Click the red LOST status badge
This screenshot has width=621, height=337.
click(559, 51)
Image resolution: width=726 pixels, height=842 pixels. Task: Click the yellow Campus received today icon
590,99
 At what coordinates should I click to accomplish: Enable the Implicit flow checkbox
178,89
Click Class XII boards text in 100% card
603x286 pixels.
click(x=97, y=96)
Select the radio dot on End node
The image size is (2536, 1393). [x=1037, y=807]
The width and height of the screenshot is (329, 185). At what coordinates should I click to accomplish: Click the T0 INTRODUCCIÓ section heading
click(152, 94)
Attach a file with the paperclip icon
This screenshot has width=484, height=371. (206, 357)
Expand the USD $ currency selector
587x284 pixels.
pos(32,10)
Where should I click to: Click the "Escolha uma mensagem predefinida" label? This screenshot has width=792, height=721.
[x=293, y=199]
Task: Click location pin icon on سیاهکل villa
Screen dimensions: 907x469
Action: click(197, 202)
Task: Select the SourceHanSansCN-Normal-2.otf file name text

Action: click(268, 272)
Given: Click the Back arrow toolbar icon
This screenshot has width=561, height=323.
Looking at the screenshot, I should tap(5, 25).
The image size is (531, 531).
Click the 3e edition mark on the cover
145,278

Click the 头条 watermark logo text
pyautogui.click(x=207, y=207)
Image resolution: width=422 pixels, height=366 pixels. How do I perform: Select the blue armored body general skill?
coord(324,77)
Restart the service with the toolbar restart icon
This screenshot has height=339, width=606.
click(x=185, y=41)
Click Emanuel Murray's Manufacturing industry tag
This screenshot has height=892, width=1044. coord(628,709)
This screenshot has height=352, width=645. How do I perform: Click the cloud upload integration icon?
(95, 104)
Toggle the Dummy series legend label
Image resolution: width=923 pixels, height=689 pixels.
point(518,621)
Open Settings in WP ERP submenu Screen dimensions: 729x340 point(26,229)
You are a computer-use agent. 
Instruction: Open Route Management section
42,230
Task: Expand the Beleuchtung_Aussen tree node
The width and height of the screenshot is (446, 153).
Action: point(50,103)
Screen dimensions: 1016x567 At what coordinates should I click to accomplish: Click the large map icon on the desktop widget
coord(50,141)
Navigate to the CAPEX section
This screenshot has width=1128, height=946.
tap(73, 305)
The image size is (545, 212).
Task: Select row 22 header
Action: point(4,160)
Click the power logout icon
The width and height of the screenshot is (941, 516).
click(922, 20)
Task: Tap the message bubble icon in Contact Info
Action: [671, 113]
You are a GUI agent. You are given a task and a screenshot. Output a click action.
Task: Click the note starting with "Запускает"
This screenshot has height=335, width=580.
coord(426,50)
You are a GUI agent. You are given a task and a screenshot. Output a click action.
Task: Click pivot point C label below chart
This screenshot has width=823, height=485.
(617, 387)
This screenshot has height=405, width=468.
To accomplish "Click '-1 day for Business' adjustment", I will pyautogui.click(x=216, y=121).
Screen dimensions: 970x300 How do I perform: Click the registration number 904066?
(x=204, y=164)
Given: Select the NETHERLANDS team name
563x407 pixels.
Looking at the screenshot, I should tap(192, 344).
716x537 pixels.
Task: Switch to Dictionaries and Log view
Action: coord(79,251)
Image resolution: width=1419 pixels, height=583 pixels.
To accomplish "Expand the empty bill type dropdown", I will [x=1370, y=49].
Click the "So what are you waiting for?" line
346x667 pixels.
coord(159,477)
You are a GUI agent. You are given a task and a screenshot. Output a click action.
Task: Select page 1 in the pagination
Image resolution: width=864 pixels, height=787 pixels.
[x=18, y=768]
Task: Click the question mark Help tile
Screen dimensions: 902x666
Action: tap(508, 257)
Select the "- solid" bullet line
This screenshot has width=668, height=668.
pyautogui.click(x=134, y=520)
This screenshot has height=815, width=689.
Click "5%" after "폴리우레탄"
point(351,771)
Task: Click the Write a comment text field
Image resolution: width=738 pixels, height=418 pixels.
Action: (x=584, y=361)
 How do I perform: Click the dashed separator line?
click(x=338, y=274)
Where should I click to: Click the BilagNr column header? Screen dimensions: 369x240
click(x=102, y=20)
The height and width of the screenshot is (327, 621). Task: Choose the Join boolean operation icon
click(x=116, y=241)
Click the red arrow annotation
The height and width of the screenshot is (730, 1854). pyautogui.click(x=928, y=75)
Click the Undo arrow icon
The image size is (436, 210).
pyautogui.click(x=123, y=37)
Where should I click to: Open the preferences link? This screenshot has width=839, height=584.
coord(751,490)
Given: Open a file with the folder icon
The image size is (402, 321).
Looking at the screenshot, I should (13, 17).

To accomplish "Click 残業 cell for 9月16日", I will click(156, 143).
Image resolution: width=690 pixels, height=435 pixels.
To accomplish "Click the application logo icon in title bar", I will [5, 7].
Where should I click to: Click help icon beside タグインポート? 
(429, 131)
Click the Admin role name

EXERCISE DIRECTIONS => Everything in the records is to be copied exactly.

EXERCISE OUTPUT =>
Click the red LOST status badge
This screenshot has width=621, height=337.
click(559, 51)
Image resolution: width=726 pixels, height=842 pixels. Task: Click the yellow Campus received today icon
590,99
 At what coordinates should I click to accomplish: Enable the Implicit flow checkbox
178,89
Click Class XII boards text in 100% card
603x286 pixels.
click(x=97, y=96)
Select the radio dot on End node
The image size is (2536, 1393). [x=1037, y=807]
The width and height of the screenshot is (329, 185). At what coordinates should I click to accomplish: Click the T0 INTRODUCCIÓ section heading
click(152, 94)
Attach a file with the paperclip icon
This screenshot has width=484, height=371. (206, 357)
Expand the USD $ currency selector
587x284 pixels.
pos(32,10)
Where should I click to: Click the "Escolha uma mensagem predefinida" label? This screenshot has width=792, height=721.
[x=293, y=199]
Task: Click location pin icon on سیاهکل villa
Screen dimensions: 907x469
Action: click(197, 202)
Task: Select the SourceHanSansCN-Normal-2.otf file name text

Action: click(268, 272)
Given: Click the Back arrow toolbar icon
This screenshot has width=561, height=323.
Looking at the screenshot, I should tap(5, 25).
The image size is (531, 531).
Click the 3e edition mark on the cover
145,278

Click the 头条 watermark logo text
pyautogui.click(x=207, y=207)
Image resolution: width=422 pixels, height=366 pixels. How do I perform: Select the blue armored body general skill?
coord(324,77)
Restart the service with the toolbar restart icon
This screenshot has height=339, width=606.
click(x=185, y=41)
Click Emanuel Murray's Manufacturing industry tag
This screenshot has height=892, width=1044. coord(628,709)
This screenshot has height=352, width=645. How do I perform: Click the cloud upload integration icon?
(95, 104)
Toggle the Dummy series legend label
Image resolution: width=923 pixels, height=689 pixels.
point(518,621)
Open Settings in WP ERP submenu Screen dimensions: 729x340 point(26,229)
You are a computer-use agent. 
Instruction: Open Route Management section
42,230
Task: Expand the Beleuchtung_Aussen tree node
The width and height of the screenshot is (446, 153).
Action: point(50,103)
Screen dimensions: 1016x567 At what coordinates should I click to accomplish: Click the large map icon on the desktop widget
coord(50,141)
Navigate to the CAPEX section
This screenshot has width=1128, height=946.
tap(73, 305)
The image size is (545, 212).
Task: Select row 22 header
Action: point(4,160)
Click the power logout icon
The width and height of the screenshot is (941, 516).
click(922, 20)
Task: Tap the message bubble icon in Contact Info
Action: [671, 113]
You are a GUI agent. You are given a task and a screenshot. Output a click action.
Task: Click the note starting with "Запускает"
This screenshot has height=335, width=580.
coord(426,50)
You are a GUI agent. You are given a task and a screenshot. Output a click action.
Task: Click pivot point C label below chart
This screenshot has width=823, height=485.
(617, 387)
This screenshot has height=405, width=468.
To accomplish "Click '-1 day for Business' adjustment", I will pyautogui.click(x=216, y=121).
Screen dimensions: 970x300 How do I perform: Click the registration number 904066?
(x=204, y=164)
Given: Select the NETHERLANDS team name
563x407 pixels.
Looking at the screenshot, I should tap(192, 344).
716x537 pixels.
Task: Switch to Dictionaries and Log view
Action: coord(79,251)
Image resolution: width=1419 pixels, height=583 pixels.
To accomplish "Expand the empty bill type dropdown", I will [x=1370, y=49].
Click the "So what are you waiting for?" line
346x667 pixels.
coord(159,477)
You are a GUI agent. You are given a task and a screenshot. Output a click action.
Task: Select page 1 in the pagination
Image resolution: width=864 pixels, height=787 pixels.
[x=18, y=768]
Task: Click the question mark Help tile
Screen dimensions: 902x666
Action: tap(508, 257)
Select the "- solid" bullet line
This screenshot has width=668, height=668.
pyautogui.click(x=134, y=520)
This screenshot has height=815, width=689.
Click "5%" after "폴리우레탄"
point(351,771)
Task: Click the Write a comment text field
Image resolution: width=738 pixels, height=418 pixels.
Action: (x=584, y=361)
 How do I perform: Click the dashed separator line?
click(x=338, y=274)
Where should I click to: Click the BilagNr column header? Screen dimensions: 369x240
click(x=102, y=20)
The height and width of the screenshot is (327, 621). Task: Choose the Join boolean operation icon
click(x=116, y=241)
Click the red arrow annotation
The height and width of the screenshot is (730, 1854). pyautogui.click(x=928, y=75)
Click the Undo arrow icon
The image size is (436, 210).
pyautogui.click(x=123, y=37)
Where should I click to: Open the preferences link? This screenshot has width=839, height=584.
coord(751,490)
Given: Open a file with the folder icon
The image size is (402, 321).
Looking at the screenshot, I should (13, 17).

To accomplish "Click 残業 cell for 9月16日", I will click(156, 143).
Image resolution: width=690 pixels, height=435 pixels.
To accomplish "Click the application logo icon in title bar", I will [5, 7].
Where should I click to: Click help icon beside タグインポート? 
(429, 131)
Click the Admin role name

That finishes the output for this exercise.